On March 20th, we unanimously agreed to furlough all staff—there are only four of us—at a general meeting. We estimated at the time that doing so was necessary to avoid financial ruin over the next two months during which we did not anticipate reopening. We additionally agreed to renegotiate payment of loans, our lease, and accounts payable to corporate vendors. Our priority would be ensuring that we continued to have the resources necessary to reopen at the end of the pandemic.
Online Sales
Informing our initial assessment of our viability within the crisis was the novelty of web sales for our co-operative. After years of delay, we launched e-commerce functionality at firestorm.coop in October of 2019. Over five months we had received and fulfilled only two hundred orders, primarily during our shirt pre-order campaign. Based on this, we estimated that we could count on around $300 in sales per week. Not a big lift considering our dependence on in-store sales of around $700 per day.
As it turns out, we were selling ourselves short and our community turned out in numbers! Over the last month we've seen our web sales grow to over $300 a day. While this is not enough to rehire ourselves yet, it is an impressive feat. Much of the patronage was driven by social media posts we made, but we also received a large number of referrals from community members.

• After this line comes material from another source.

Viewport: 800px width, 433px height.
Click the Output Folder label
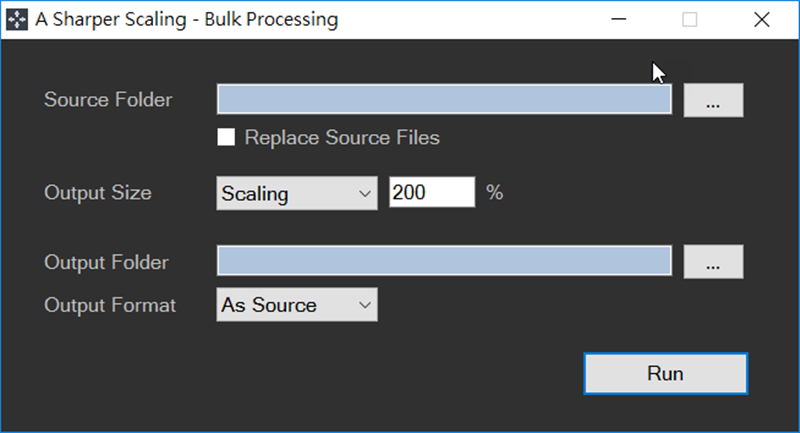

To support continued growth in online sales, we've upgraded our ordering and fulfillment infrastructure. We invested in new packaging materials, cross-trained our collective, fixed bugs on our website, and documented best practices.

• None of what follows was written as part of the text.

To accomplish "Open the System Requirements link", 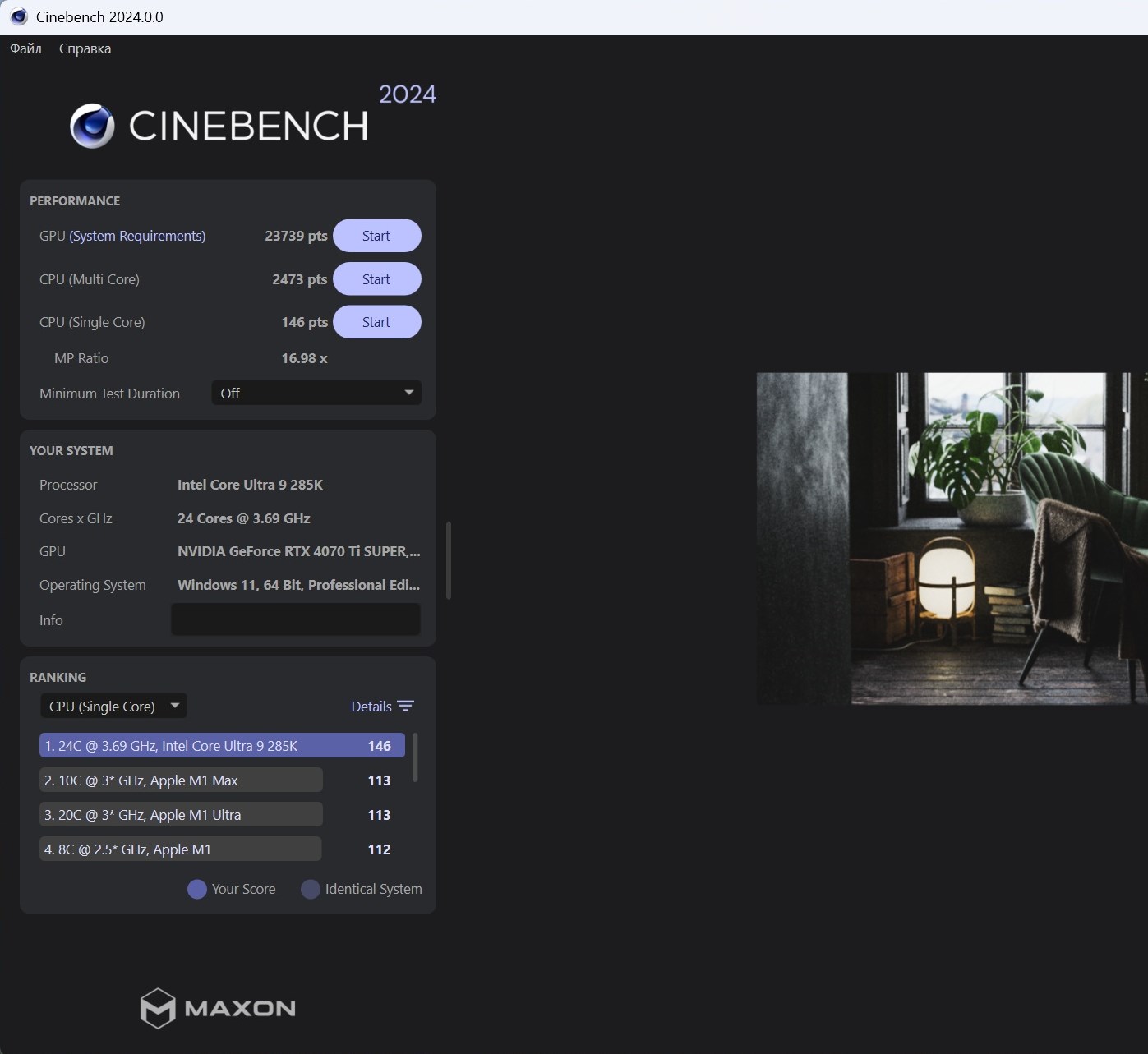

Other Financial Considerations
Ultimately, web sales may be only a small part of our survival. We've had numerous community members show up for us as new Sustainers on Patreon, and two individuals made significant, unsolicited donations to our co-operative. This has helped us pay bills, but more importantly, raised our spirits and assured us that there is a big community which believes in Firestorm.
Although it has been devastating to lose many of our biggest sales opportunities of the year (including school book fairs, UNCA campus events, and now it seems the Medicines from the Earth Herb Symposium), we are fortunate to be eligible for relief through the CARES Act and have applied for an Economic Injury Disaster Relief Loan. We are aware that these resources are not available to many in our community, including individuals with felony convictions, undocumented workers, sex workers, and others hustling off the books.
Towards Experimentation
As we head into our second month of crisis, our co-operative is beginning to think beyond economic survival and consider what Firestorm might look like in a world that doesn't go "back to normal." This includes experimentation with virtual events as well as a new consideration of our relationship to local mutual aid work.

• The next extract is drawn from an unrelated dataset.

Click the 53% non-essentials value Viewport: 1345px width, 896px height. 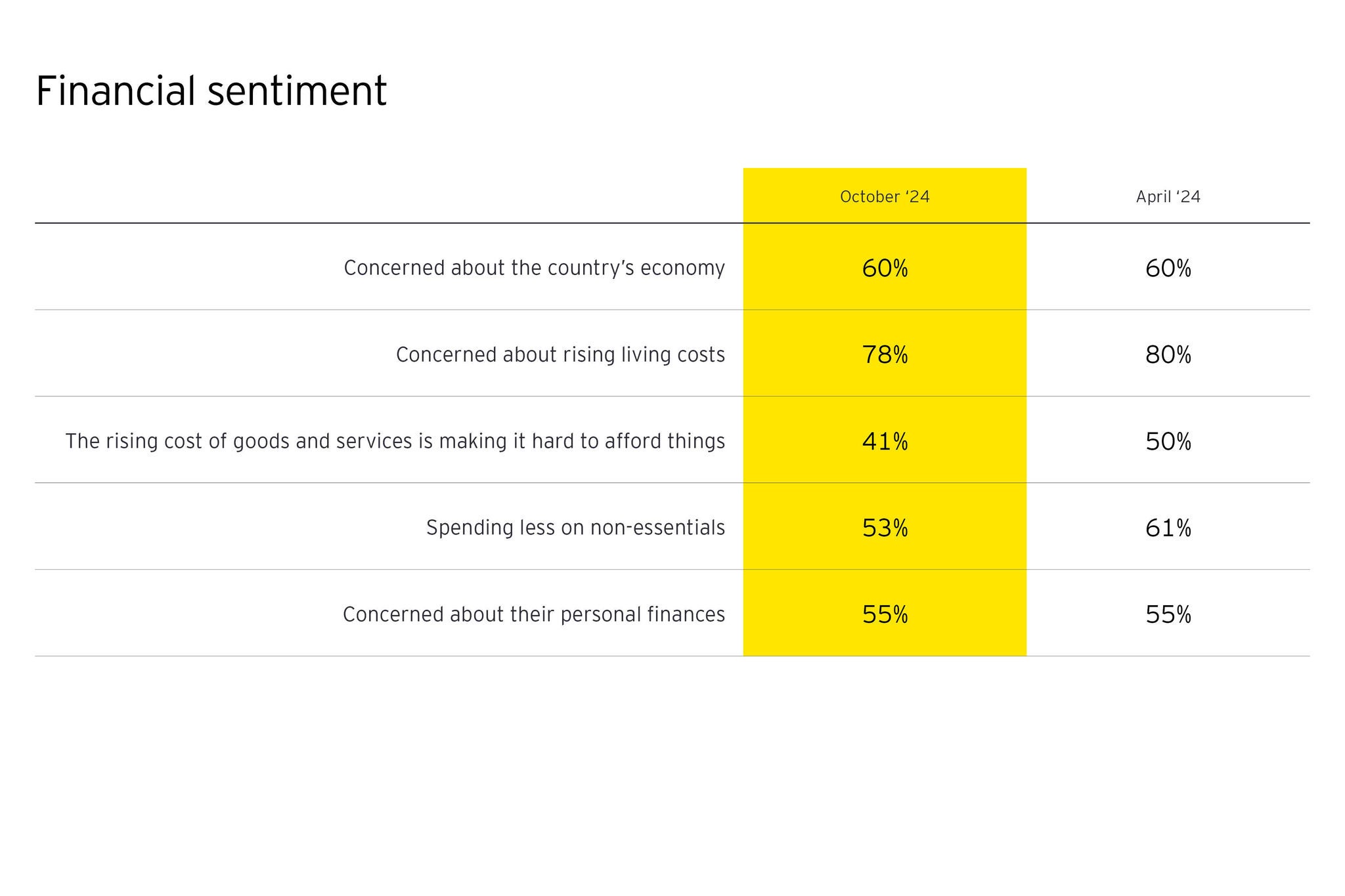point(885,528)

Virtual events are particularly interesting both because of their potential to reach a large audience and the new technological challenges they introduce. Our co-operative has previously dipped its toes into online content creation (see, for example last year's podcast series) but never done live events online. In March, our first attempt was a learning experience—we were "Zoombombed" by racist trolls. For now we're organizing just two recurring events online, a writers group and a book club, but we're also planning to participate in the Southern Independent Booksellers Alliance's new Reader Meet Writer series. This multi-bookstore event series has a side effect of leveling the playing field between smaller indies like Firestorm and bigger stores like Malaprop's—because events are location agnostic, publishers won't have to choose between a store that can sell two hundred books and a shop that can sell twenty.